Occorre accorciare le distanze tra chi scrive e ciò che scrive

Gran lavoro, in questi giorni, per i ragazzi che seguono i nostri social: fissi davanti al profilo Facebook 24 ore su 24 a moderare, per cancellare i commenti di chi ha ormai preso internet per il luogo in cui sfogare le frustrazioni. Da chi commenta sotto la notizia del malore di Gentiloni augurandogli la morte, a chi scrive sotto il pezzo in cui si racconta dello sgombero dell’area ex Enel rifugio di tanti disperati una frase del tipo “Ma

non si poteva dare una bella passata col napalm, ovviamente con dentro i negri?”. Che se poi si va, per curiosità, a curiosare nei profili di questi signori ci si imbatte in sereni quadretti di famiglia, fotografie con i bimbi in braccio, appelli a non levare i crocifissi dalle nostre aule.

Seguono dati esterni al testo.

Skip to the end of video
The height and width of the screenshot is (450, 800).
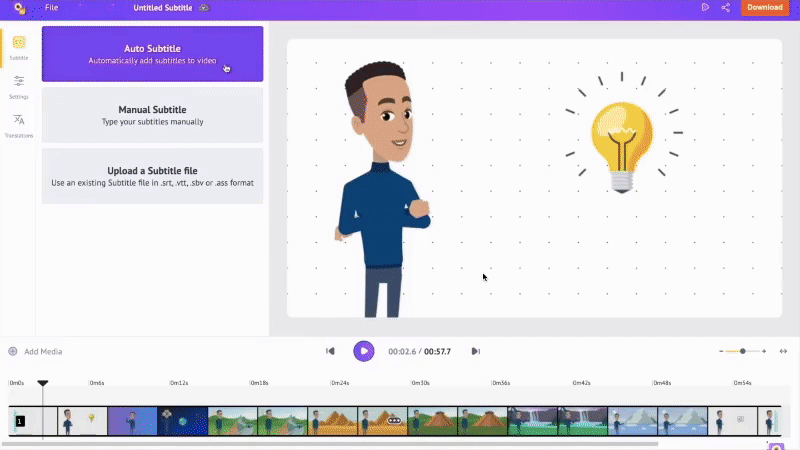point(476,351)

Sarebbe bello se questi commenti con tutto il loro carico di ignorante violenza venissero letti dal parroco durante la messa. O se le maestre dei figli di questi signori leggessero in classe questi illuminati pensieri. Perché occorre accorciare il livello di distacco tra chi scrive e ciò che scrive. Nessuno dei commentatori da strapazzo che ammorbano Facebook con la loro idiozia avrebbe il coraggio di dire le stesse cose in pubblico, davanti ai figli, di fronte alla moglie. Ecco quale dovrebbe essere la regola aurea dei social: prima di scrivere qualsiasi cosa uno dovrebbe chiedersi “Leggerei questo commento in chiesa, a tavola, davanti al mio datore di lavoro, davanti a mio nonno?”. Se la risposta è no, allora si eviti di scrivere. A proposito di nonni, già che ci siamo. Sulle bacheche di questi signori, è facile trovare post in cui si rimpiangono i bei tempi andati, quelli dei nostri nonni appunto. Dimenticando il livello di buona educazione e di buone maniere che c’era allora.